Nova estação reforça abastecimento na RMC
Curitiba - O sistema integrado de abastecimento de Curitiba e Região Metropolitana ganhará um reforço de 1 mil litros por segundo, a partir desta segunda-feira, quando entra em operação a Estação de Tratamento de Água (ETA) Miringuava. Localizada em São José dos Pinhais, a unidade abastecerá, além de parte deste município, bairros da região sul de Curitiba, Fazenda Rio Grande e parte de Araucária, abrangendo uma população aproximada de 440 mil habitantes.
A expectativa dos dirigentes da Companhia de Saneamento do Paraná (Sanepar) é que o novo sistema -onde foram investidos R$ 143 milhões- garanta tranquilidade no abastecimento da Grande Curitiba, durante os períodos de maior consumo, pelo menos, nos próximos sete anos. Até lá, a ETA Miringuava deve dobrar sua produção, passando a produzir 2 mil litros por segundo, com a entrada em operação da Barragem do Rio Miringuava, prevista para 2015. A unidade poderá, então, abastecer cerca 800 mil pessoas.

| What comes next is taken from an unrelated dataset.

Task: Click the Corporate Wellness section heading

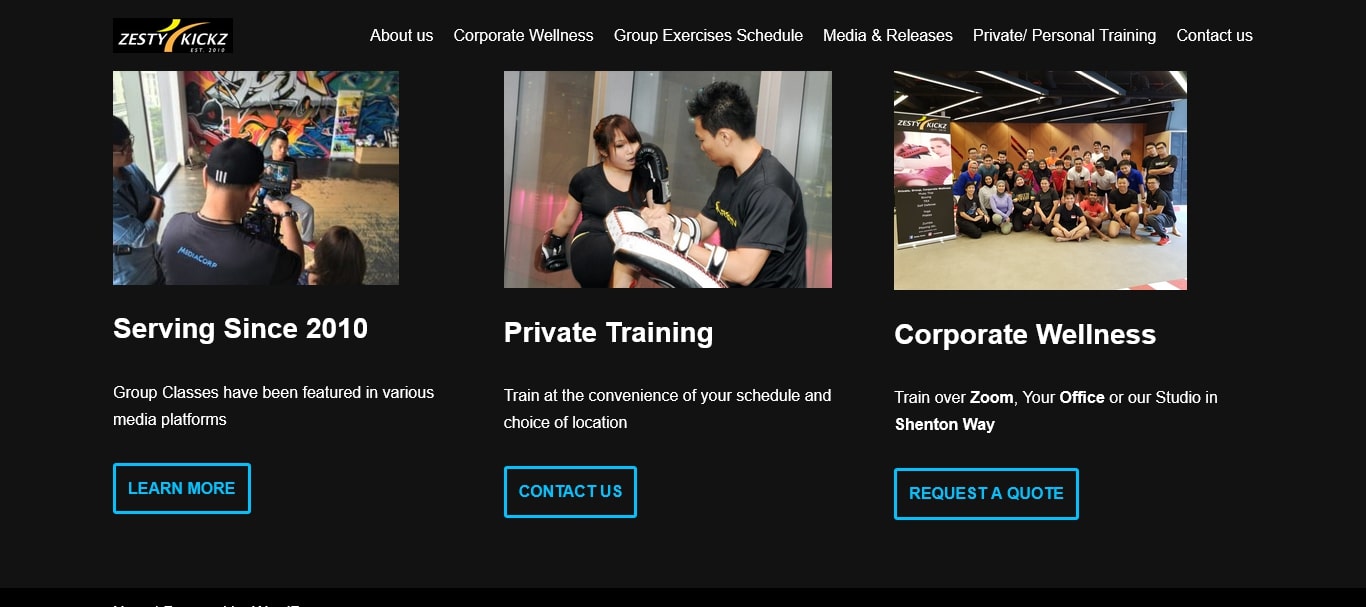Action: 1025,334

De acordo com o diretor-presidente da Sanepar, Stênio Jacob, o projeto da barragem do Miringuava já foi discutido em audiências públicas e está em fase de elaboração dos estudos de impacto ambiental (EIA/RIMA).
Com o reforço da ETA-Miringuava, o sistema atual (Iraí, Iguaçu e Passaúna), que opera no limite, em horários de pico de consumo, produzindo 9,1 mil litros/segundo, ganha uma folga, afastando os riscos de desabastecimento. O novo sistema dispõe de sete reservatórios, com capacidade para armazenar mais de 40 milhões de litros de água tratada.

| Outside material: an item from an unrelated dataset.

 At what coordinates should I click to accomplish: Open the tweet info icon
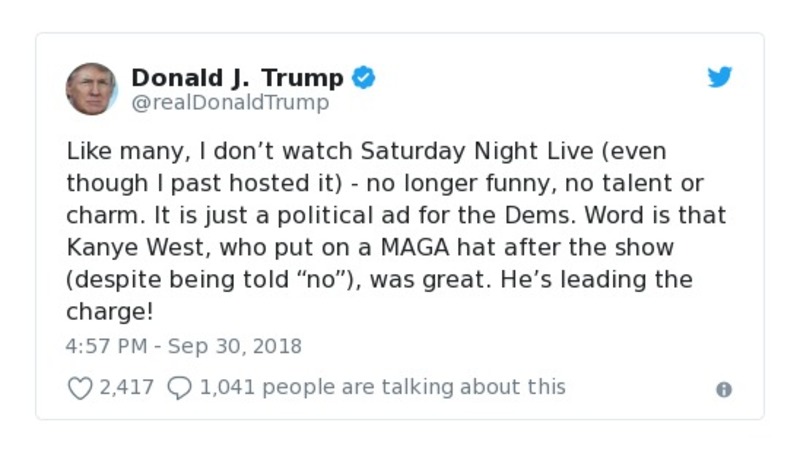[724, 390]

Além de aumentar a capacidade de produção de água para fazer frente à crescente demanda, um outro investimento da Sanepar deve evitar problemas de abastecimento decorrentes de estiagens prolongadas. Até o final da semana que vem, a empresa deve fechar as comportas da Barragem do Rio Piraquara II para o início da formação do lago, que leva em torno de 280 dias. A represa deve armazenar quase 21 milhões de metros cúbicos e será um reforço importante na regularização da vazão dos rios que abastecem a Grande Curitiba.
A nova represa pode contribuir com uma vazão de 1.140 litros/segundo, em períodos de regime de chuva irregular, e junto das barragens Piraquara I e Iraí, suportar até seis meses de estiagem sem que sejam necessárias medidas de racionalização no abastecimento, garantiu Jacob. Em 2006, a Sanepar foi obrigada a adotar sistema de racionamento, durante os meses de julho a setembro.
O presidente da companhia não acredita que essa situação volte a se repetir, pois, este ano, não houve períodos significativos de seca, o que permitiu manter as barragens cheias. Em eventuais estiagens a partir de 2009, os mananciais já poderão ser supridos com a nova barragem, que até o final deste ano, deverá estar com 20% de sua capacidade, podendo ser usada, se necessário.
A Sanepar investiu R$ 5 milhões em ações mitigatórias na região da Barragem do Rio Piraquara II. A mais importante delas, segundo o gerente do ParanaSan, Sérgio Wippel, é a construção de uma vila agroindustrial, que deverá ficar pronta em oito meses.